Behavioral Therapy

Sensory Zone Behavioral Therapy Sessions

At Sensory Zone we take a team approach to create highly individualized treatment programs for children with a wide-range of behavioral concerns. In consultation with the family as well as other team members, such as:

  • Occupational Therapists
  • Physical Therapists
  • Speech and Language Pathologists
  • Medical Doctors
  • Psychologists
  • Teachers

We identify strategies to both prevent targeted behavior from occurring in the first place, as well as develop specific plans for dealing with behavior concerns after they occur. Our primary objective is always to teach a child positive and beneficial strategies while decreasing the likelihood that a child may tantrum to express their wants or needs.

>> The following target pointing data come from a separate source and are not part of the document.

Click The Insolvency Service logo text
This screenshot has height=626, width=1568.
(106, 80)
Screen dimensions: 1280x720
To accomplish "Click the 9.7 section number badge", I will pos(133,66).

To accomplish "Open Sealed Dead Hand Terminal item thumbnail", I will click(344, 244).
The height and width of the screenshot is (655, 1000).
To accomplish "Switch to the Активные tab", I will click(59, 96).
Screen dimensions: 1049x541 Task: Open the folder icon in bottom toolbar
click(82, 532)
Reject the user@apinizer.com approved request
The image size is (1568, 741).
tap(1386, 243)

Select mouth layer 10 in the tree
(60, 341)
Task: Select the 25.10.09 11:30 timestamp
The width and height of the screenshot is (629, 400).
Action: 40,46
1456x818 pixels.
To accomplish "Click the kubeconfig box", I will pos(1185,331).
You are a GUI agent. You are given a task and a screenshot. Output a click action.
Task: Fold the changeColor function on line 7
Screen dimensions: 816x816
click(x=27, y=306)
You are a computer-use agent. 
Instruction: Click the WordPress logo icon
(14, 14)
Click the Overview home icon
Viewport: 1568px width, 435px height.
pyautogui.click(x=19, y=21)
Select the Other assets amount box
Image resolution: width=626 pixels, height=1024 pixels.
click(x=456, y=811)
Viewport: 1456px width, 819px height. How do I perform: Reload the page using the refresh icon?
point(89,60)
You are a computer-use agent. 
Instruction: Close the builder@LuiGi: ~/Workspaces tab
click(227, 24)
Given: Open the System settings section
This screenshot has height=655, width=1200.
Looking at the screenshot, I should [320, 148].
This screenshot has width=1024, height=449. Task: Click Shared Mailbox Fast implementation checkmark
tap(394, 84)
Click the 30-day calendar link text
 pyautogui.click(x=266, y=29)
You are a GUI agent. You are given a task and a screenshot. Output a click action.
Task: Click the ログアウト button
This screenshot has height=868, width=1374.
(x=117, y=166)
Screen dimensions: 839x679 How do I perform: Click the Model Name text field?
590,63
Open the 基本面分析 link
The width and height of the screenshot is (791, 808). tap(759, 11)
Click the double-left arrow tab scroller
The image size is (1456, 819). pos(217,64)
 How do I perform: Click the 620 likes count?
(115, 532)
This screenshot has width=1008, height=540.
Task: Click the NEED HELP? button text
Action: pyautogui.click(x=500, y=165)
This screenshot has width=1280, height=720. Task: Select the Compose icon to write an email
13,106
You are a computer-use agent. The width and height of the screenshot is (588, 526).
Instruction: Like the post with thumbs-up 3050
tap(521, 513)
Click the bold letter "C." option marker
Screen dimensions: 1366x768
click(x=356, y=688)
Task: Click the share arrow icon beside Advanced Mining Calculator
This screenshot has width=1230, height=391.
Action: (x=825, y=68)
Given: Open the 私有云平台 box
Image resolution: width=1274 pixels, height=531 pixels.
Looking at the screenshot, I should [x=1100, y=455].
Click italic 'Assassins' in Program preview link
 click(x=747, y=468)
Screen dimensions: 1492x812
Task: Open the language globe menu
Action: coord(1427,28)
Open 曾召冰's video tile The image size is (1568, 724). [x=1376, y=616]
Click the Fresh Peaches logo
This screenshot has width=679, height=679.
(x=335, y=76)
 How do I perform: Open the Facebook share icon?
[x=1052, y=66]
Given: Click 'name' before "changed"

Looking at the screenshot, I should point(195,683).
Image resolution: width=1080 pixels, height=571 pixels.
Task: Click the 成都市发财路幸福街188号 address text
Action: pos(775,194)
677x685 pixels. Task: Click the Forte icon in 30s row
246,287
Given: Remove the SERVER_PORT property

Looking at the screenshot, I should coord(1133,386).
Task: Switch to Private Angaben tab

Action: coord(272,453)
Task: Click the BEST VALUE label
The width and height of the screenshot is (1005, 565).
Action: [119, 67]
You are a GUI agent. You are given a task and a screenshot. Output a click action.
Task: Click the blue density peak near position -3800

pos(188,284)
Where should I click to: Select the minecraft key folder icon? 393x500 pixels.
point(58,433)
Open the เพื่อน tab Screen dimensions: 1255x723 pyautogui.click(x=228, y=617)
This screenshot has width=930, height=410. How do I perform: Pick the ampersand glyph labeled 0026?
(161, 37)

Common behavioral concerns that we help children learn to deal with include:

  • Transitions
  • Learning to self-advocate and ask for help if an activity is too difficult or if the child doesn’t understand the directions
  • Learning to use perseverance and persistence to get through difficult or non-preferred activities
  • Taking turns and sharing
  • Increasing independence instead of being dependent on prompts from adults
  • Identifying and teaching a child to use more appropriate replacement behaviors instead of self-stimulation behaviors
  • Identifying and teaching a child to use coping skills and appropriate replacement behaviors for obsessive-compulsive and hyperactive behaviors
  • Teaching a child to use coping skills for situations in which they are overwhelmed by sensory defensiveness. This includes situations like haircuts, singing, or loud environments.
  • Self-help skills
  • Toilet-training
  • Eating Skills
  • Verbal Behavior
We use Verbal Behavior as a child-led, play-based method to teach children language in a way that closely mirrors how language typically occurs in everyday life. Programs are individualized for each child depending on their unique interests and needs. Needs are determined in one-on-one consultation with the child, and with parents, and by following the developmentally-sequences goals in the VB-MAPP (Verbal Behavior Milestones Assessment and Placement Program).
What are the skills targeted in Verbal Behavior and the VB-MAPP? The following are the Level 1 “building blocks” which form the basis for the higher-level and advanced programs.
  • Requesting:  This includes not just words, but also gestures and eye contact. In an academic settings this is called a “mand.”
  • Labels:  These are often taught within a framework of requesting, so that children are able to ask for things they want or need. Later, this can also include labeling the context of joint attention, where a child might point to something, label it, and look to an adult or peer to share the experience with them. In academic settings this is called a “tact.”
  • Following directions:  A broad category, this can include programs teaching a child to turn and look when they hear their name, to programs teaching safety skills like responding to “Hot!” or “Stop!”, to programs teaching gross motor skills that children might use in a music or dance class. In academic settings this is called “listener responding.”
  • Independent play:  Another broad category, this can include programs teaching children to attend to single-inset matching puzzles, to developing fine motor skills with play-doh, to developing executive functioning and motor planning skills needed to build towers with blocks. In academic settings these are referred to as “visual-perceptual,” “matching-to-sample,” and “independent play.”
  • Social engagement:  The building blocks of social interaction begin with the requesting and labeling skills, including eye contact and joint attention. Continued teaching includes facilitating parallel play, peer imitation, and spontaneous commenting during play. In academic settings this is referred to as “social behavior and social play.”
  • Imitation:  This is the basis of most verbal behavior teachings, including teaching gross motor, fine motor, language, and social skills. In an “errorless teaching” model, all skills are taught by showing the child what to do, then teaching them how to do it. Imitation programs are often embedded into more naturalistic programs, like learning nursery rhymes and the body or hand motions that go with them. In academic settings this is referred to as “motor imitation” and “echoic.”
Higher-level skills include learning specific parts of speech, including the features of objects (adjectives, parts of objects), functions of objects, and categories of objects. These parts of speech are also imbedded in learning the various “WH questions” (who, what, when, where, why, and how). More advanced social skills and conversational skills build upon these programs. Finally, academic skills including reading, writing, and math are taught.
Many children have “splinter skills,” which means that some skills are very advanced for their age, while other skills may be delayed for their age. At the Sensory Zone of Newtown, we individualize each program based on a child’s strengths. For example, if a child can read, but struggles to request their wants and needs, we will write what they want on a portable whiteboard and allow the child to read what it is that they want. This can help the child to self-advocate instead of becoming frustrated.